Trusted Data Foundations to Manage Risk
In January 2013, the Basel Committee on Banking Supervision (BCBS), on the heels of the 2008 Financial Crisis, issued the “Principles for effective risk data aggregation and risk reporting.” Referred to as BCBS239, the document (in summary) stated that in order to effectively manage financial risk, in addition to ensuring that your models are correct, you need accurate, timely, and trusted data. Ten years later, the essence of this paper still rings true. Trusted data is foundational. But as we have learned over the years, it is more than just data quality. Trusted data is the result of a disciplined “manufacturing process” that includes a series of capabilities from strategy and planning to well-defined business requirements, to advanced data architecture, and an adherence to a data governance framework that enables business through controlled access to quality data. Without this foundation, all AI/ML and analytics will be compromised.
The EDM Council, in collaboration with industry experts, has been advocating this approach via the DCAM® — Data Management Capability Assessment Model — an approach that has been utilized across public and private industries. The executive that has been charged with driving this discipline is the chief data officer (CDO). In its early inception, the CDO’s responsibilities centered around operational efficiency (fixing errors, correcting trade fails, cleaning customer data). Today, in addition to these responsibilities, the role of the CDO has dramatically expanded to include the critical capabilities needed to enable the successful use of a firm’s information assets. CDOs focus on cloud adoption, data democratization, semantic modeling, data sharing, and responsible and ethical use of data, all of which are precursors for leveraging responsible and trusted AI/ML and advanced analytics.

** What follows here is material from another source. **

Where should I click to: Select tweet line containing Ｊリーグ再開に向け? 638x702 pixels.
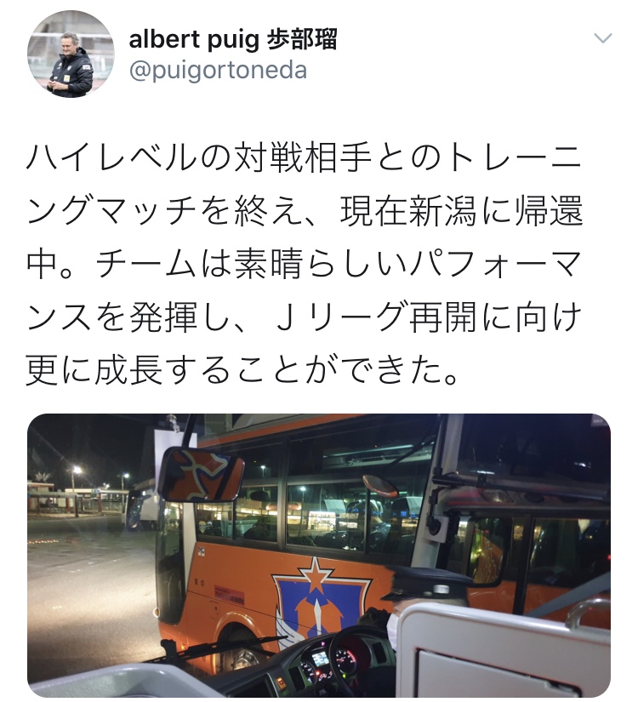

Trust is hard to achieve. There are many factors and many stakeholders needed to achieve this objective. When it comes to trust in our data and in our analytics, don’t be blinded by the desire to chase after the shiny ball of AI/ML without remembering the basics. To get to the benefits of trusted analytics, you first need to achieve trust in your data through the foundational disciplines of data management.
Trust me …
This quarter’s column contributed by:
John Bottega, President of the EDM Council
John Bottega is a senior strategy and data management executive with more than 40 years of experience in the industry. John began working with the EDM Council as an industry contributor in 2005 and served as chairman from 2007 to 2014. He joined the Council’s executive team as a senior advisor in 2014. In 2017, he took over as the senior executive and today holds the title of president of the EDM Council. Over his career, John has served as chief data officer in both the private and public sectors, serving as CDO for Citi, Bank of America, and the Federal Reserve Bank of New York. He also served as head of data management for the Office of Financial Research at the U.S. Department of the Treasury.